从含有"Task: Switch to the Delphi 7 taskbar window"的那一行开始，把下面的条目逐字照抄到最后一行为止，首尾两行都要包括在内。答案里不要放图片。

# 已知信息
================
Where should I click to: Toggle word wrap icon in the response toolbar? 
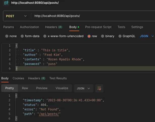(x=99, y=88)
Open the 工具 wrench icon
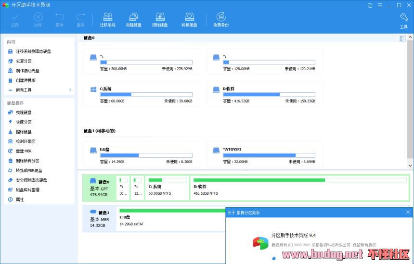This screenshot has width=414, height=264. click(403, 20)
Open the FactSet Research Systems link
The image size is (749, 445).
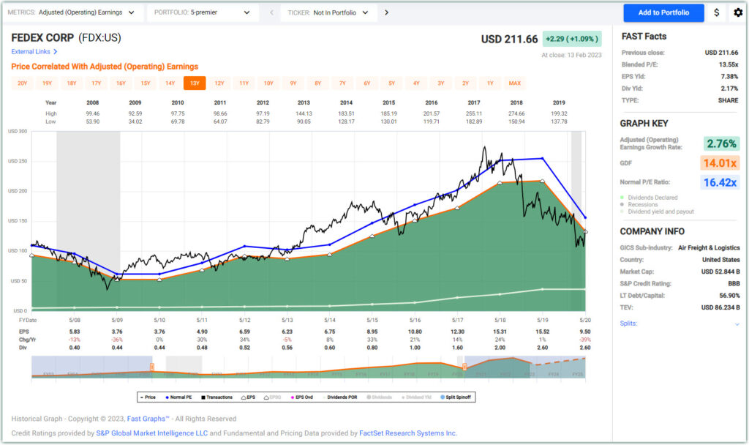(408, 433)
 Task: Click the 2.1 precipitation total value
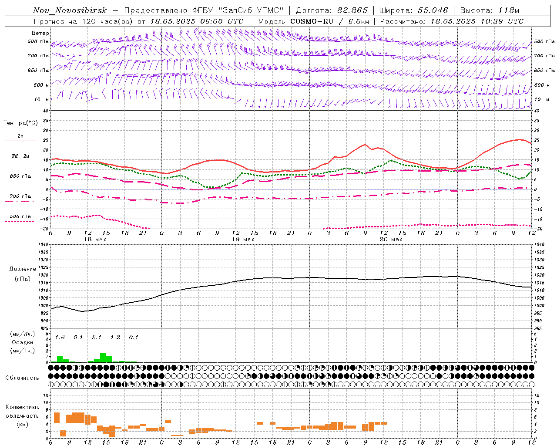point(97,338)
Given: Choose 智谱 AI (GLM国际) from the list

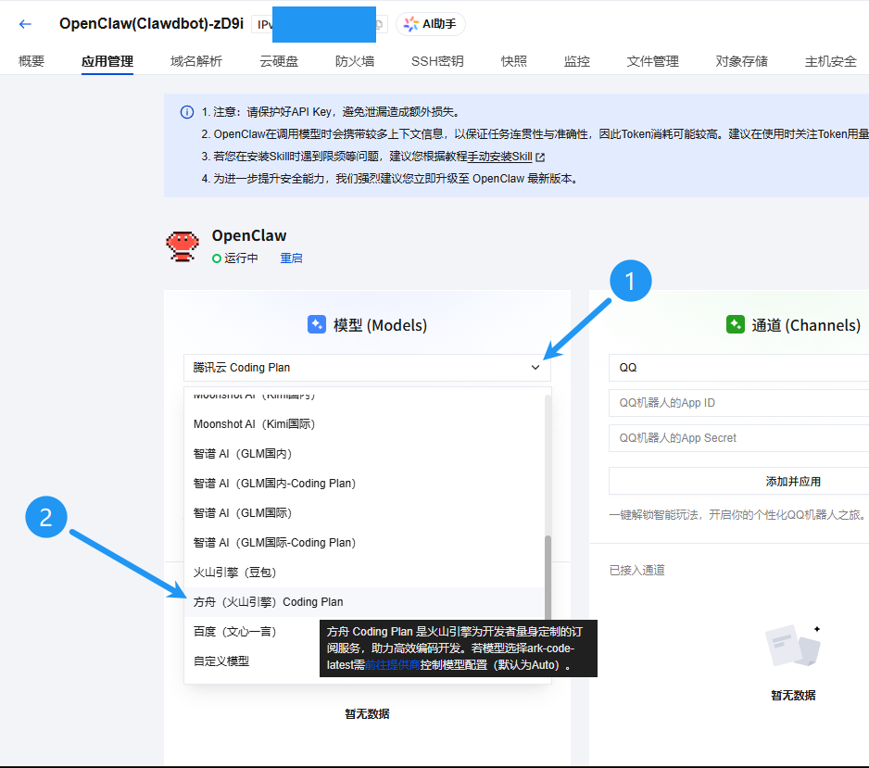Looking at the screenshot, I should click(x=241, y=513).
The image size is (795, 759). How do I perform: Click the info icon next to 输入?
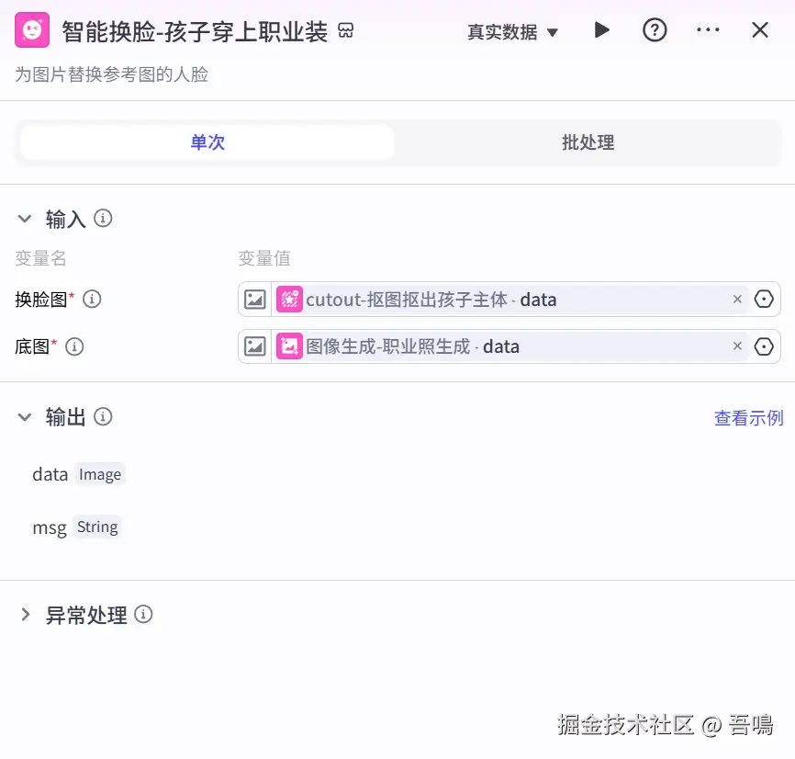point(104,219)
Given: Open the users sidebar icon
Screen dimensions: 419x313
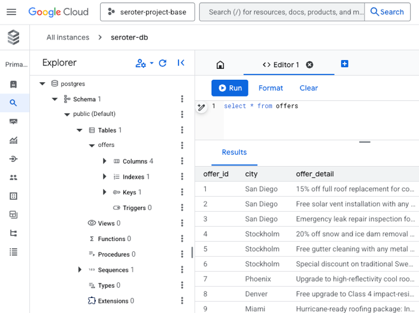Looking at the screenshot, I should [13, 177].
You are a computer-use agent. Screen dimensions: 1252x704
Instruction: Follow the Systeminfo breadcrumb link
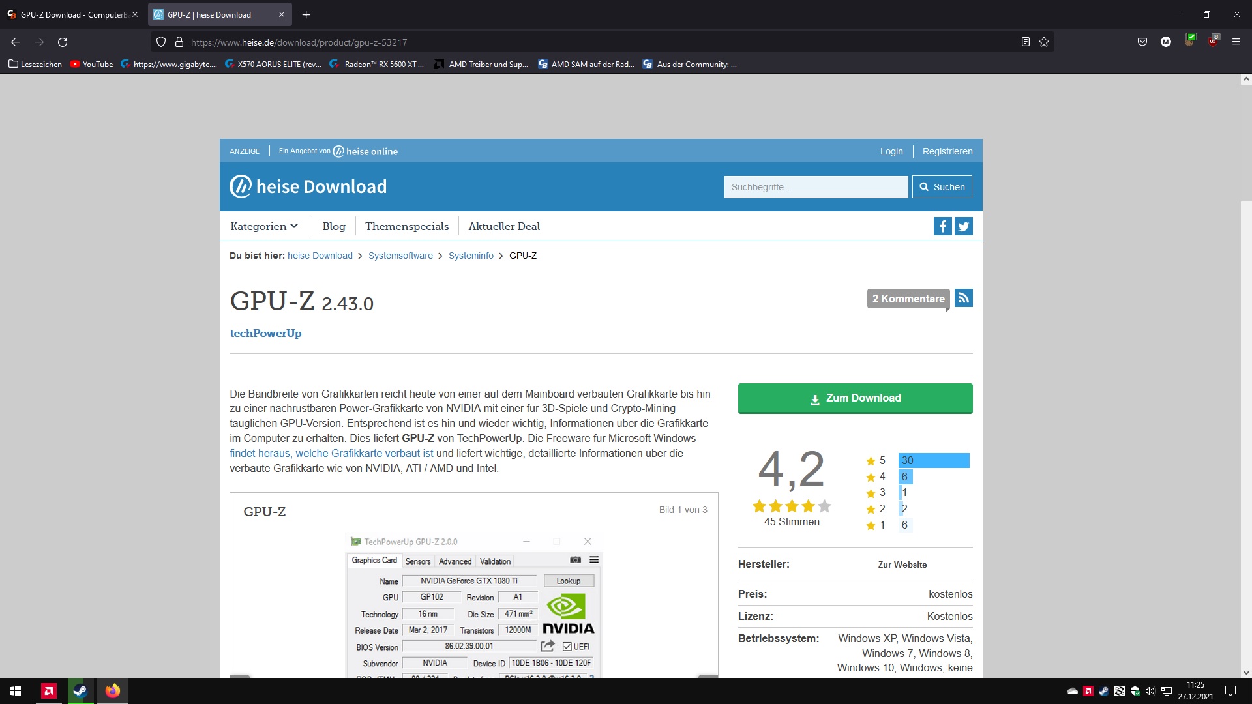(471, 256)
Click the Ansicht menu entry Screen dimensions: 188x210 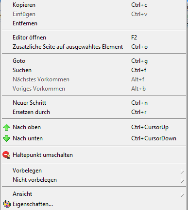(94, 194)
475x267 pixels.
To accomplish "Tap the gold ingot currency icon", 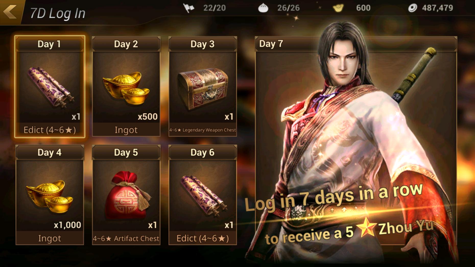I will tap(338, 8).
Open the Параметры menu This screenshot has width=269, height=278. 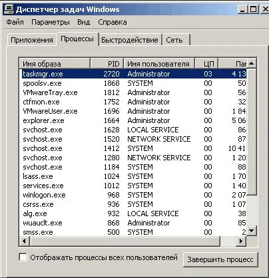point(51,22)
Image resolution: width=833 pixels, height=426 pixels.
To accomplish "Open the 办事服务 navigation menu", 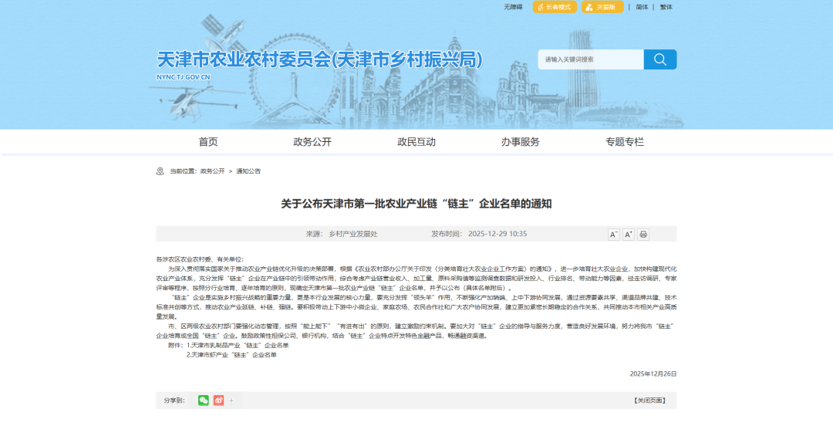I will 521,142.
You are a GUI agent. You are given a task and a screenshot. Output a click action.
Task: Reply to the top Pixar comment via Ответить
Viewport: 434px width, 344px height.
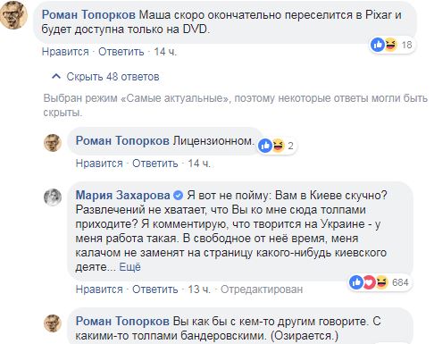click(x=121, y=52)
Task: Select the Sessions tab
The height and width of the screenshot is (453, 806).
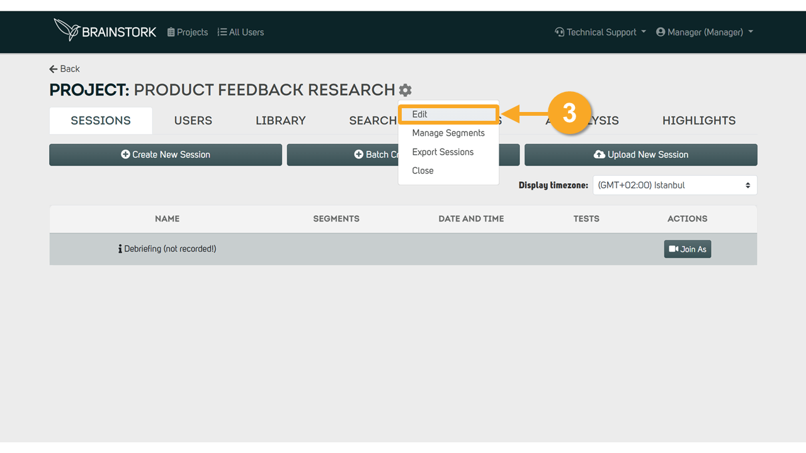Action: [x=101, y=121]
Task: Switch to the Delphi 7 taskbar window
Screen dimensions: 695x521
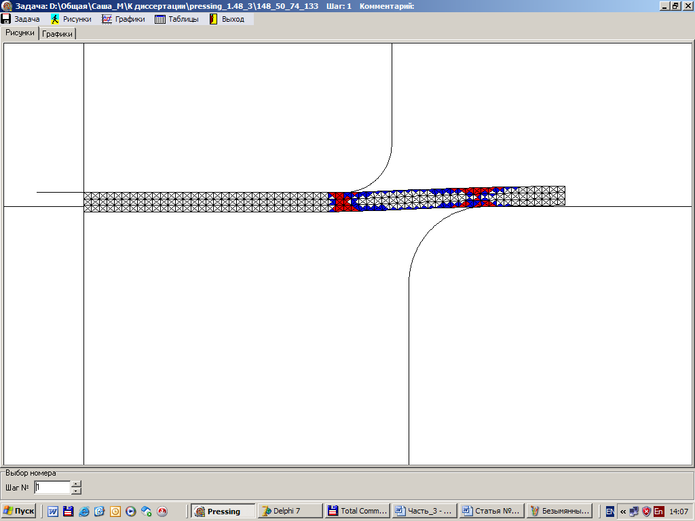Action: click(x=290, y=512)
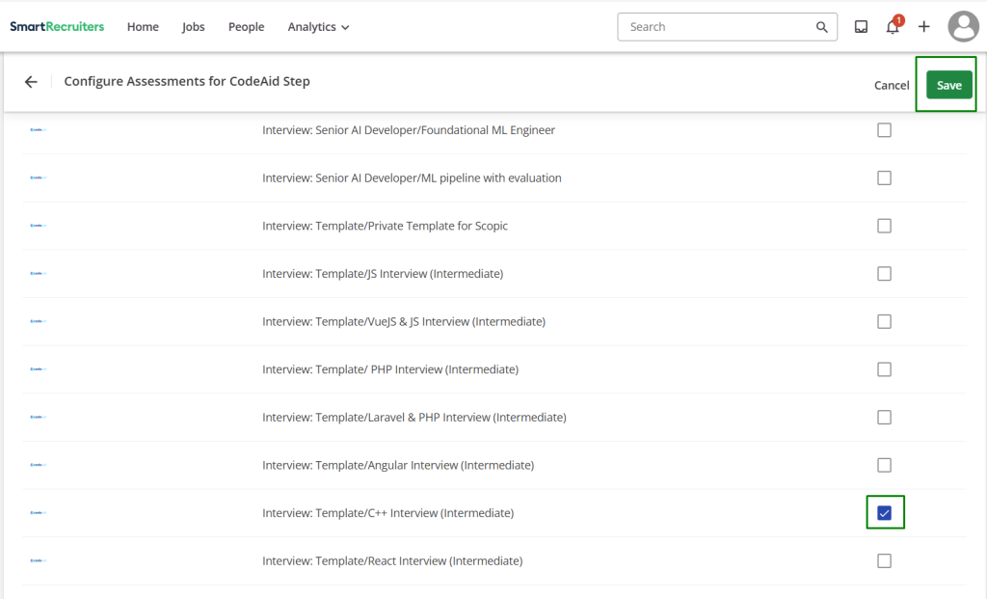This screenshot has height=599, width=987.
Task: Enable the Foundational ML Engineer checkbox
Action: pyautogui.click(x=884, y=130)
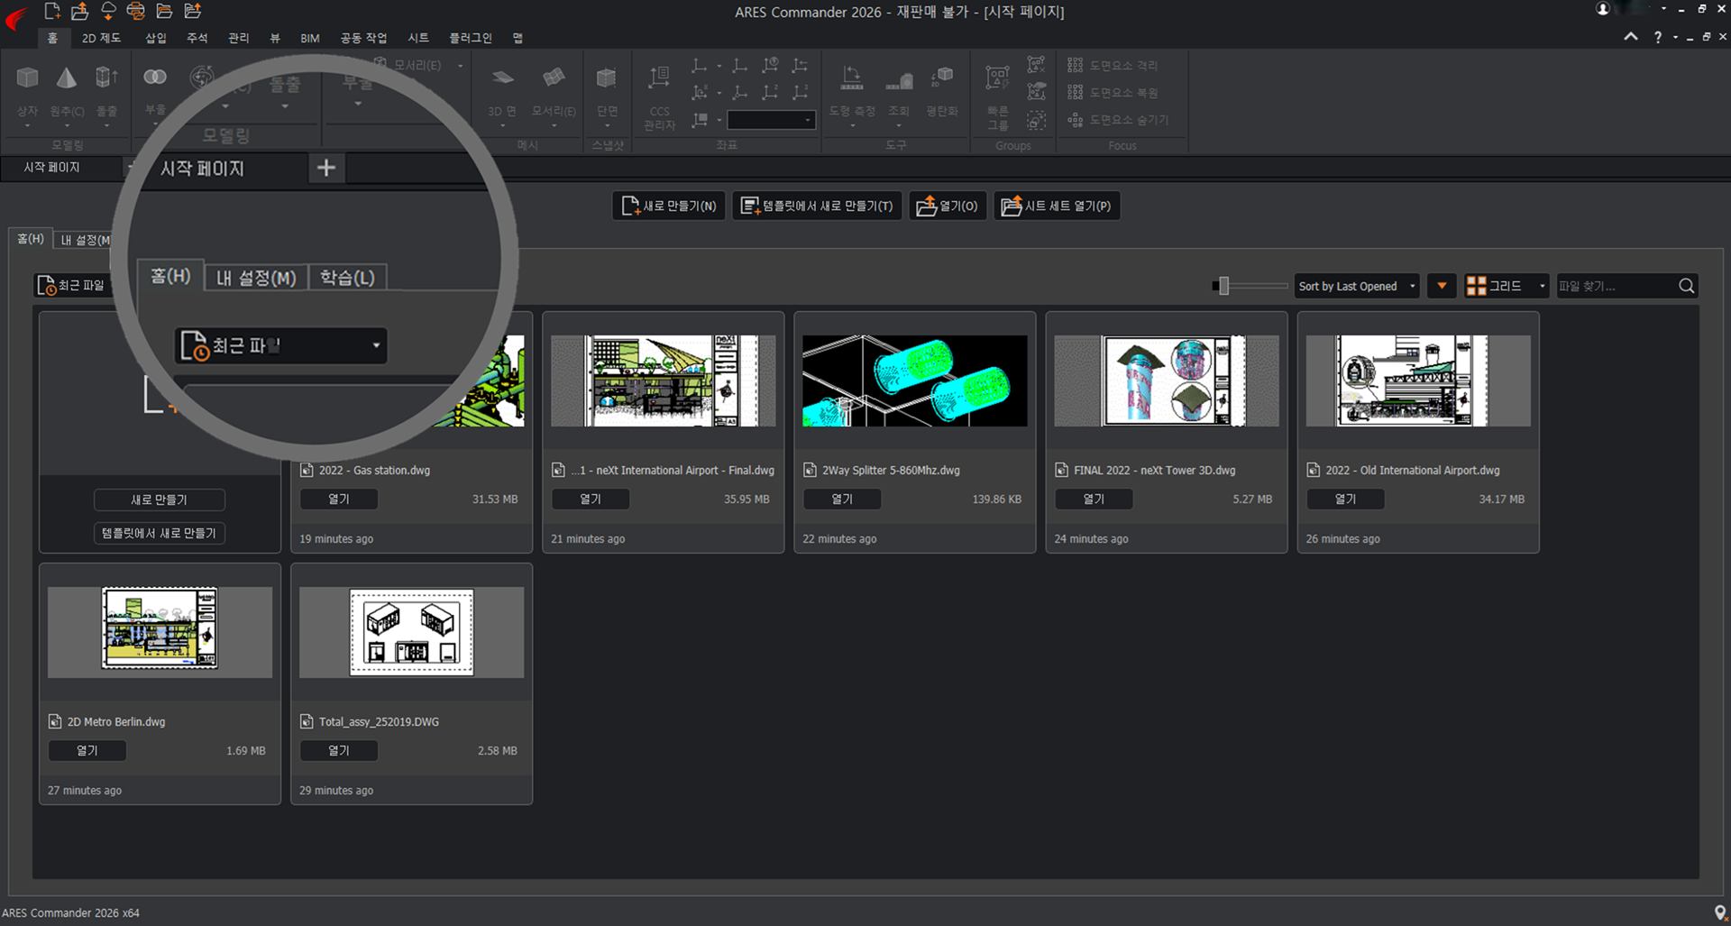The image size is (1731, 926).
Task: Click the thumbnail size slider handle
Action: pos(1223,286)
================
# 练习答案
Task: Switch to the Delphi 7 taskbar window
Screen dimensions: 695x521
Action: click(x=290, y=512)
This screenshot has height=599, width=987.
Task: Enable the Foundational ML Engineer checkbox
Action: pyautogui.click(x=884, y=130)
The image size is (1731, 926).
Task: Click the thumbnail size slider handle
Action: pos(1223,286)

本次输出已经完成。